begin INPUT

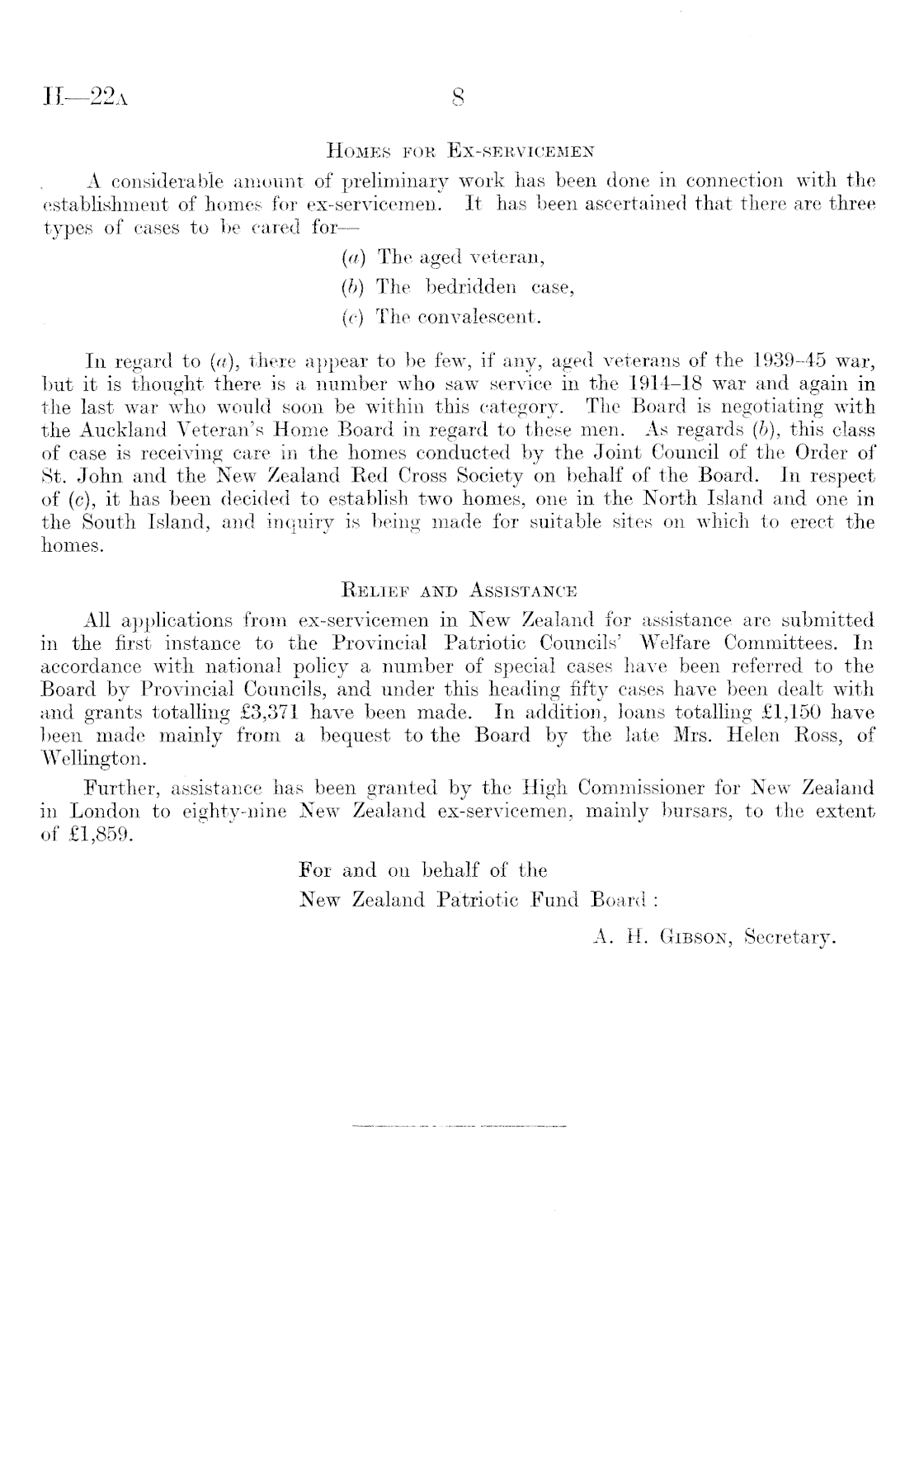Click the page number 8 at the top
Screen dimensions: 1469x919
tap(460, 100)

end INPUT
begin INPUT

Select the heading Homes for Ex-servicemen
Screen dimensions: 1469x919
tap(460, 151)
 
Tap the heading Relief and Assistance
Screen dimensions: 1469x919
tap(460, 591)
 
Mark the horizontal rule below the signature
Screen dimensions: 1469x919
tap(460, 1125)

end INPUT
begin INPUT

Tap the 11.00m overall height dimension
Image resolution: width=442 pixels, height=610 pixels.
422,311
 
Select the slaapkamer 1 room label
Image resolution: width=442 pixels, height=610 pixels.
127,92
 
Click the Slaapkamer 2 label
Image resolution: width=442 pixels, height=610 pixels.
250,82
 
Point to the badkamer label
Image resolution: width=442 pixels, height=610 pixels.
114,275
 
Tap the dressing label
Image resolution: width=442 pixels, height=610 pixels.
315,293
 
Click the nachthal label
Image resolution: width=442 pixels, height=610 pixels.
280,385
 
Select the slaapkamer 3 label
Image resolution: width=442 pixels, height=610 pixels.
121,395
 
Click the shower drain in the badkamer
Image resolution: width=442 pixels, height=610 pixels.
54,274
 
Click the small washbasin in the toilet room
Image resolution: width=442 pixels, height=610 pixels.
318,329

end INPUT

### [TASK OBJECTIVE]
Please return every line from the entries above that contains the string "badkamer". Case counts.

### [ANSWER TO THE EXERCISE]
Point to the badkamer label
Click the shower drain in the badkamer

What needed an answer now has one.